The public, the private, and weblogging
For a long time now I’ve felt that the personal is political (as the grand old feminist slogan goes), but I’ve also believed that the private is, by definition, not public. Writing in a weblog tends to test some of these boundaries, and this past week in particular I’ve become very conscious of that questioning. Being right in the middle of the tenure review process, I was spending a lot of my time and energy on that process — but saying virtually nothing about it in this weblog.
This weekend, as we waited in vigil and prayer for the Pope to breathe his last, I found myself turning to television to share in immediacy and connection to believers all over the world. I suspect there were also weblogs that might have given me some of that, but none of the ones I read regularly -- particularly those in my RSS feeds -- had more than a brief mention of what was happening. Why mention that now? Because it connects directly to my frustration at liturgy Sunday morning.
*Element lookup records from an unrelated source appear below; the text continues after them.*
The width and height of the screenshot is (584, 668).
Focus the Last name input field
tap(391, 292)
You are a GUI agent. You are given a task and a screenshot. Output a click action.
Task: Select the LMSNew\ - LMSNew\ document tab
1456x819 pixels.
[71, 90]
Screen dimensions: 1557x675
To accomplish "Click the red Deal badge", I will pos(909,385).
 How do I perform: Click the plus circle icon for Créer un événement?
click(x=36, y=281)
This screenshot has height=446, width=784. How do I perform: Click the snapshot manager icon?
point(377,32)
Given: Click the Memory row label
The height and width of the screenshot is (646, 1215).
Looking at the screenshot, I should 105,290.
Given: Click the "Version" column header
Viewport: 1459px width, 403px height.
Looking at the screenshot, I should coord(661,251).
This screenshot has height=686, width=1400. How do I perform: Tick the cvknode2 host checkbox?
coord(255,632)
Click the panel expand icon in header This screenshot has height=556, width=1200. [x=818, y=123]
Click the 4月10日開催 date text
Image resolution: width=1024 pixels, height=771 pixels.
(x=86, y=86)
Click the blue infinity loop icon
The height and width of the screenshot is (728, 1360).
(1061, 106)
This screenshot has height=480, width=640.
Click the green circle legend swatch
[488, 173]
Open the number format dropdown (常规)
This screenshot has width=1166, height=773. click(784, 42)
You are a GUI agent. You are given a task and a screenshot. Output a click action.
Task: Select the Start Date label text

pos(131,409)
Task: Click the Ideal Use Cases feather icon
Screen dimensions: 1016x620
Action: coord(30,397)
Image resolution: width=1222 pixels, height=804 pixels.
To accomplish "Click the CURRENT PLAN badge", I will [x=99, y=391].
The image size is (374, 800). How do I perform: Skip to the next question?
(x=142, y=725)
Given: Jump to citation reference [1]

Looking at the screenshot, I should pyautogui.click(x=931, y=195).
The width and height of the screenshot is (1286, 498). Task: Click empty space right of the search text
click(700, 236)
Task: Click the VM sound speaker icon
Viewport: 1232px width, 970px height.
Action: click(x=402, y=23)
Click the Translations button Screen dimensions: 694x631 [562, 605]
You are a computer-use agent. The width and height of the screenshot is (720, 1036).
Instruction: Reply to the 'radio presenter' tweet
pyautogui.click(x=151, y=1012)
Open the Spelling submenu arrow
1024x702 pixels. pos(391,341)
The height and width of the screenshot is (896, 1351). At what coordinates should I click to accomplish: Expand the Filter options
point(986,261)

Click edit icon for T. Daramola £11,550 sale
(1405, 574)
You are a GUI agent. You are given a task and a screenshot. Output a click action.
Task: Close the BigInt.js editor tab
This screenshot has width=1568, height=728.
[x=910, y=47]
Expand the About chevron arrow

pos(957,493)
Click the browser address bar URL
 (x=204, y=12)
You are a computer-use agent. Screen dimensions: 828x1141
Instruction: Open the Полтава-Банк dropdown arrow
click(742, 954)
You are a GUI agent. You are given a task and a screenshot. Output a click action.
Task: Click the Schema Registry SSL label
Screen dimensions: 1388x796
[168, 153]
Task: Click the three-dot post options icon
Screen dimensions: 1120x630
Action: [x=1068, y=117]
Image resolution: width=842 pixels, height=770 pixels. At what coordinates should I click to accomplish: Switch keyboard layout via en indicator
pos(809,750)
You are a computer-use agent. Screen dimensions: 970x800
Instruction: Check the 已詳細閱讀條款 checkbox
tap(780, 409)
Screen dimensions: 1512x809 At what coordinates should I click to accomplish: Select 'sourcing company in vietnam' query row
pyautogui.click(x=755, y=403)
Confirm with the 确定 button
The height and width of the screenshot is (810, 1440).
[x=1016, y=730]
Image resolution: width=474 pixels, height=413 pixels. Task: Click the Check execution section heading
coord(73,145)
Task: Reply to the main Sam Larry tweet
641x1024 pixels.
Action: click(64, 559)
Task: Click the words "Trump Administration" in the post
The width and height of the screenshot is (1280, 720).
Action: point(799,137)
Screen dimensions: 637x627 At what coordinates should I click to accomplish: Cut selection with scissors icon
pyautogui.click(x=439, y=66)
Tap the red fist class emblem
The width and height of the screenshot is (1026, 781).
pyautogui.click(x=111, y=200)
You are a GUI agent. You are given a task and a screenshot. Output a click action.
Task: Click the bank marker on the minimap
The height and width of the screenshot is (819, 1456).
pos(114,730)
And in order to explain that frustration, I have to "come clean" about another reality I've been living through in recent months, but not commenting on in this weblog. That reality pertains to our local parish, IHM, and its most recent transition. Chuck Burns, S.J., -- a much beloved and blessed priest -- left after a lengthy tenure as our pastor, and was replaced by another Jesuit, Joe Weiss. To date our transition has been rocky at best, and much of that time I've lived in a tangled mess of frustration, anger, longing, and hurt (not simply my own, but all of those which members of the community have shared with me). As a member of the pastoral council I've tried to find ways to be constructive in the midst of those strong feelings, but it hasn't been easy.
This morning I went to church looking for a "family" of sorts with which to share the experience of grieving JPII's death, and looking forward to the future transition. In the midst of a liturgy with powerful readings -- not to mention a whole lively group of second graders making their first communion -- our pastor failed to comment in any way on JPII's death. It was left up to one of us, in the prayers of the faithful, to add a prayer on his passing.
What could have been going through our new pastor's mind -- in the heart of a vibrant Catholic community, no less -- not to at least comment, even briefly, on this experience so many of us have been sharing this weekend? Given the intense focus a world media fascinated by Catholic practice made possible, the omission was deafening and painful.
It's not as if our parish universally agreed with everything the Vatican's been doing, or even all of the specific teachings this Pope articulated, but I think it's fair to say that our entire parish greatly respected the Pope -- as a person of enormous faith and spiritual gifts, if nothing else. Beyond that many of us respected him for far more for his principled stand against the Iraq wars.
So what is the best thing to do about such frustration? What is my responsibility as a parishioner? as a member of our pastoral council? I'm not the only one to have voiced such frustrations -- in fact, I'm probably one of those trying to give him the biggest benefit of the doubt! -- but I'd really like to find a way to help our new pastor hear what we're feeling in a way that's constructive. He's hardly ever around, (his office is in our partnered parish), he doesn't respond to email, and he missed our last pastoral council meeting.
If you were a pastor new to a parish, what would help you the most?